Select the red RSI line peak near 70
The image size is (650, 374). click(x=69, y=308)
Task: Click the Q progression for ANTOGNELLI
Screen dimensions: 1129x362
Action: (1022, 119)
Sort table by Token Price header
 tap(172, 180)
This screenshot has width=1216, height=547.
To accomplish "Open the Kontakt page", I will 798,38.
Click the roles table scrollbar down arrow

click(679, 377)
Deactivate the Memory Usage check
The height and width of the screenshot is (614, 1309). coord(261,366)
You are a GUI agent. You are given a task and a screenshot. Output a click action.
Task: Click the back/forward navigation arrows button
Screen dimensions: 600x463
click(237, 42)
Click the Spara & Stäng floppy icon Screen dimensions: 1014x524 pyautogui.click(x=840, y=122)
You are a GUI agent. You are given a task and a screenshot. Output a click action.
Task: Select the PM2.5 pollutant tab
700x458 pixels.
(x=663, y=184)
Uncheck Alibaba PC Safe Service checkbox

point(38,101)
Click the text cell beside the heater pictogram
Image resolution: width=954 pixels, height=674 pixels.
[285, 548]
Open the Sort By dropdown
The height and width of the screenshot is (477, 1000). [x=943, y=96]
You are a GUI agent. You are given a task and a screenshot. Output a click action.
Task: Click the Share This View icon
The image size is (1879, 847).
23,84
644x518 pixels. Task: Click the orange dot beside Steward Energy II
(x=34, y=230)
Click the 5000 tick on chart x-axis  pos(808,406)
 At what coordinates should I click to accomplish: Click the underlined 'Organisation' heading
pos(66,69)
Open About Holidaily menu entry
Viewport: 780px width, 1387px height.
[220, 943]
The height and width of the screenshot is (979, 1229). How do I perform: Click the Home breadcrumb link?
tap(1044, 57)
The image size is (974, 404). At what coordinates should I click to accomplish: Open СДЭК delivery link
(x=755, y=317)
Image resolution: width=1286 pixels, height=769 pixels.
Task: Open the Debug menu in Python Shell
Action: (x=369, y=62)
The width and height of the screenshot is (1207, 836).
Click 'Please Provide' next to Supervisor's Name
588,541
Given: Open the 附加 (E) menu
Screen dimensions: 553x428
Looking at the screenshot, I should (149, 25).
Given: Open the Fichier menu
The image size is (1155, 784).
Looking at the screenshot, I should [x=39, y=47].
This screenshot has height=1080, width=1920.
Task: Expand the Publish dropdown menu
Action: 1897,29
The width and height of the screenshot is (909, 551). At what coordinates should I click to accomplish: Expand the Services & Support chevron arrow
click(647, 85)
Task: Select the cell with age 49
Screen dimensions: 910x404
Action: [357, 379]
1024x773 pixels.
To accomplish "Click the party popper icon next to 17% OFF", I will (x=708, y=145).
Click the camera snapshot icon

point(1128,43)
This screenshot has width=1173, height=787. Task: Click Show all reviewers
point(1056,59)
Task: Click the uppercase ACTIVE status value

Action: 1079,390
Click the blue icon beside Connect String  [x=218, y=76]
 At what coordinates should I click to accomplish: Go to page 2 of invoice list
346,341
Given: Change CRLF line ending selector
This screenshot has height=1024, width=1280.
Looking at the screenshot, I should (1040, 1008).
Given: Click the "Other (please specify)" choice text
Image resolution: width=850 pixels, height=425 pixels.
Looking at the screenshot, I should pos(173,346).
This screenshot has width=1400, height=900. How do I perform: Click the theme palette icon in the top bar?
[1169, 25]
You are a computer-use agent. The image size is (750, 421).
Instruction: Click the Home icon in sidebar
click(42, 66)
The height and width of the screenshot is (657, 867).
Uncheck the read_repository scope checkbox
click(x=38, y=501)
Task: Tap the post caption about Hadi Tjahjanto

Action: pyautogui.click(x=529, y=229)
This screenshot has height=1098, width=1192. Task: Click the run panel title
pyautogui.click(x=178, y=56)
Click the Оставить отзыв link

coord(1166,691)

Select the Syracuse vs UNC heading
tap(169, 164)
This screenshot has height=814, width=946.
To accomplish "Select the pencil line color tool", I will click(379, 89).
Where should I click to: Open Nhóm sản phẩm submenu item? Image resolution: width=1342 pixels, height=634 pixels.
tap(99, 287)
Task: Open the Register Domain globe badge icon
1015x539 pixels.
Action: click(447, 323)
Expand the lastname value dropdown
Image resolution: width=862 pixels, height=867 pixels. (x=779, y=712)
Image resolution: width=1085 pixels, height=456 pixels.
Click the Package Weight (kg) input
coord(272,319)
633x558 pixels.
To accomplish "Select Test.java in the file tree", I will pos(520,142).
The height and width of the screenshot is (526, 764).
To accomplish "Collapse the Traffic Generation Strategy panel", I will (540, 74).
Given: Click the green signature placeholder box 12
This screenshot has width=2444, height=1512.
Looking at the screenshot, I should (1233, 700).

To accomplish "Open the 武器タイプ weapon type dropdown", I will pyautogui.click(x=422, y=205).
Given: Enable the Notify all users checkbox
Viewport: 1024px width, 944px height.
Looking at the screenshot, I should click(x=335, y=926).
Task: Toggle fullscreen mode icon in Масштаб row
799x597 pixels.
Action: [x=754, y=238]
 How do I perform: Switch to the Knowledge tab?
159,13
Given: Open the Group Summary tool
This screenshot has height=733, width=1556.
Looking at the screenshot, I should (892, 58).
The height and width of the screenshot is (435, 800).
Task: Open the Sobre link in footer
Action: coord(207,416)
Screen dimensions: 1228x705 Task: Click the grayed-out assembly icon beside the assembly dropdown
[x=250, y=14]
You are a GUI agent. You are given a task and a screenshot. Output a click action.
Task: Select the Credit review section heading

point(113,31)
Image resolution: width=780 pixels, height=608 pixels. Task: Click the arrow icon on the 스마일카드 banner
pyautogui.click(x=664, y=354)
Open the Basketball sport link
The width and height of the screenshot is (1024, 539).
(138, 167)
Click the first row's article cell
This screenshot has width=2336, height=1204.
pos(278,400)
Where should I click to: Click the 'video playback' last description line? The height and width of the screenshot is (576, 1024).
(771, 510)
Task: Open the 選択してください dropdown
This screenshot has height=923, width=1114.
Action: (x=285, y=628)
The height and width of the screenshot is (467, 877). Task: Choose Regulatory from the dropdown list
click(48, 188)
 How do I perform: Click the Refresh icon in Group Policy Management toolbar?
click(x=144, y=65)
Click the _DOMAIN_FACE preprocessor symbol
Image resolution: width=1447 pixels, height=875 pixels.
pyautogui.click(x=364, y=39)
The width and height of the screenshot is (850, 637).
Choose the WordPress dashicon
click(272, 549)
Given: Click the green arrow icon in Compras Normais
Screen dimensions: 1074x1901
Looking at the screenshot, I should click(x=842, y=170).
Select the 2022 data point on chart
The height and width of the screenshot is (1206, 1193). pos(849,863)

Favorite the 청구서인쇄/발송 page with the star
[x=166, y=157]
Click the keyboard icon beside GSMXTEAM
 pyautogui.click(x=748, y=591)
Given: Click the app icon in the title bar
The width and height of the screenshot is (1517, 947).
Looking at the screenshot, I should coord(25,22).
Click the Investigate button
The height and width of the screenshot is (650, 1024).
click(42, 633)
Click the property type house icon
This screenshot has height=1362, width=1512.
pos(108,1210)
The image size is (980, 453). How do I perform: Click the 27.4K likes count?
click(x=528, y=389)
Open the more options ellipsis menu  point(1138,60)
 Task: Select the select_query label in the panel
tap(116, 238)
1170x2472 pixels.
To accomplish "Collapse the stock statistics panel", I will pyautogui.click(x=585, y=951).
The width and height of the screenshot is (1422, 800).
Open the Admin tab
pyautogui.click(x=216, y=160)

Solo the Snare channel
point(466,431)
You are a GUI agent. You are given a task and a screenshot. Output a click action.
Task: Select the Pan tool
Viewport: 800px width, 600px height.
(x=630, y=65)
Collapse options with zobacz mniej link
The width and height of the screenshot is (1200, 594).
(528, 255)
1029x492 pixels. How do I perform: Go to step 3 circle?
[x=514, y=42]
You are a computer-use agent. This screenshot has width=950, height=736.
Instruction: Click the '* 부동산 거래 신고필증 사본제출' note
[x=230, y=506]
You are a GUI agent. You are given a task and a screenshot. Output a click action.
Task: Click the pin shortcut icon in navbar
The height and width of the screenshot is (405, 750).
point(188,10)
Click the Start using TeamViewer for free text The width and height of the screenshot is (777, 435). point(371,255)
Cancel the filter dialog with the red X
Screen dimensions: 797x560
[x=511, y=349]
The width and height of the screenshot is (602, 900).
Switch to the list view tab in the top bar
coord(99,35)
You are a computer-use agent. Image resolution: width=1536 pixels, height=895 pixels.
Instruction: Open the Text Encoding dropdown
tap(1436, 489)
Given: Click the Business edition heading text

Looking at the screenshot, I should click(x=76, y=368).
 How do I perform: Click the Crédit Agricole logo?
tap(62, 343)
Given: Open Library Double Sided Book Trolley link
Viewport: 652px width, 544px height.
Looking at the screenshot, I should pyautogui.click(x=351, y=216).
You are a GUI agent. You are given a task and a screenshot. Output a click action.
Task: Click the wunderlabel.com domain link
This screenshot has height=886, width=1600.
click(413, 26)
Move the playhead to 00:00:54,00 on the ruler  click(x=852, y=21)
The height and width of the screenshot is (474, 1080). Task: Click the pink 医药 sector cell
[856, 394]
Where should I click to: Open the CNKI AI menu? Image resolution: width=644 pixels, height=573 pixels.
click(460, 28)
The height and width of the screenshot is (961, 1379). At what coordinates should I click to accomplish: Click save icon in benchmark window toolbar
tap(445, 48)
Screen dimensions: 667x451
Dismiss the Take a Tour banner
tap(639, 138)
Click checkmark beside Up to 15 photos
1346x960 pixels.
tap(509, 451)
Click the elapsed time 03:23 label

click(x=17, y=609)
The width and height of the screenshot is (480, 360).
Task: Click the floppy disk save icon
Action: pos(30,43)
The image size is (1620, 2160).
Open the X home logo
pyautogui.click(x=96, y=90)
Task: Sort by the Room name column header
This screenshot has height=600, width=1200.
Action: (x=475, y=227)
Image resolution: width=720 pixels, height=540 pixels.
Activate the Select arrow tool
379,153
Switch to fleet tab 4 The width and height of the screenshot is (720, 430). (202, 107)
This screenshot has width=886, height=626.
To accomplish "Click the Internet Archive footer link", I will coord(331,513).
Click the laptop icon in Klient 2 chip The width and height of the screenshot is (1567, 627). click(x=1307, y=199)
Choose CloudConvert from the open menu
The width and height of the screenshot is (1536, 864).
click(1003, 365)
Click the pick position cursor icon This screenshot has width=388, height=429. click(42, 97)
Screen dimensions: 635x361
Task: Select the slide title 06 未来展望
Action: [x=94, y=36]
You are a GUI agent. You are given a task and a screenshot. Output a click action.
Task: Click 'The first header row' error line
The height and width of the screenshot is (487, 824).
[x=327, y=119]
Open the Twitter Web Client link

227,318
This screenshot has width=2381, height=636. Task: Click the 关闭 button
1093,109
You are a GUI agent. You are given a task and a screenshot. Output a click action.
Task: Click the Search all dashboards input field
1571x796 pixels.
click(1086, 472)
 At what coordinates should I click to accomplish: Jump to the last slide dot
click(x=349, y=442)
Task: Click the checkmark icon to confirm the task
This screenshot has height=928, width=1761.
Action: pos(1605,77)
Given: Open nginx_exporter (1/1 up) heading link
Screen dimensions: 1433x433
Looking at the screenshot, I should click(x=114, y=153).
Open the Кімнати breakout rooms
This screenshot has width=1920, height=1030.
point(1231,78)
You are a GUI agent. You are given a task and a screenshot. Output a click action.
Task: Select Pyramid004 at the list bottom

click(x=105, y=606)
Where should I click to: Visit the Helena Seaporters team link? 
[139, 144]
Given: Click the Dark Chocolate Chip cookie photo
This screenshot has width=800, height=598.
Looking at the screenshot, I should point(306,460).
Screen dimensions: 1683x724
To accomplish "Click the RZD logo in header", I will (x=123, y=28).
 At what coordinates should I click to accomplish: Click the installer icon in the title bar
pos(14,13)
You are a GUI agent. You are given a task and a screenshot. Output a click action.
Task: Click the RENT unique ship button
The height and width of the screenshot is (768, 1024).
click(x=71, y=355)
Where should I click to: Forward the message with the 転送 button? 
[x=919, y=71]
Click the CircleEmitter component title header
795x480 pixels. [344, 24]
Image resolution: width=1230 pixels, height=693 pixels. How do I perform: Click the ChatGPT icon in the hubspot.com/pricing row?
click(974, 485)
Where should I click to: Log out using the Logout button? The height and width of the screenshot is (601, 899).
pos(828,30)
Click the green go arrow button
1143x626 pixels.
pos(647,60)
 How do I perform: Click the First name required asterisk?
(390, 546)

# # # # # # #

ASSIGNED TASK → Repeat exactly the lines of the listing above, from the one with "Screen dimensions: 1074x1901" down to the one with "You are a computer-use agent. This"; both of those lines belong in the range.

YOUR RESPONSE →
Screen dimensions: 1074x1901
Looking at the screenshot, I should click(x=842, y=170).
Select the 2022 data point on chart
The height and width of the screenshot is (1206, 1193). pos(849,863)

Favorite the 청구서인쇄/발송 page with the star
[x=166, y=157]
Click the keyboard icon beside GSMXTEAM
 pyautogui.click(x=748, y=591)
Given: Click the app icon in the title bar
The width and height of the screenshot is (1517, 947).
Looking at the screenshot, I should coord(25,22).
Click the Investigate button
The height and width of the screenshot is (650, 1024).
click(42, 633)
Click the property type house icon
This screenshot has height=1362, width=1512.
pos(108,1210)
The image size is (980, 453). How do I perform: Click the 27.4K likes count?
click(x=528, y=389)
Open the more options ellipsis menu  point(1138,60)
 Task: Select the select_query label in the panel
tap(116, 238)
1170x2472 pixels.
To accomplish "Collapse the stock statistics panel", I will pyautogui.click(x=585, y=951).
The width and height of the screenshot is (1422, 800).
Open the Admin tab
pyautogui.click(x=216, y=160)

Solo the Snare channel
point(466,431)
You are a GUI agent. You are given a task and a screenshot. Output a click action.
Task: Select the Pan tool
Viewport: 800px width, 600px height.
(x=630, y=65)
Collapse options with zobacz mniej link
The width and height of the screenshot is (1200, 594).
(528, 255)
1029x492 pixels. How do I perform: Go to step 3 circle?
[x=514, y=42]
You are a computer-use agent. This screenshot has width=950, height=736.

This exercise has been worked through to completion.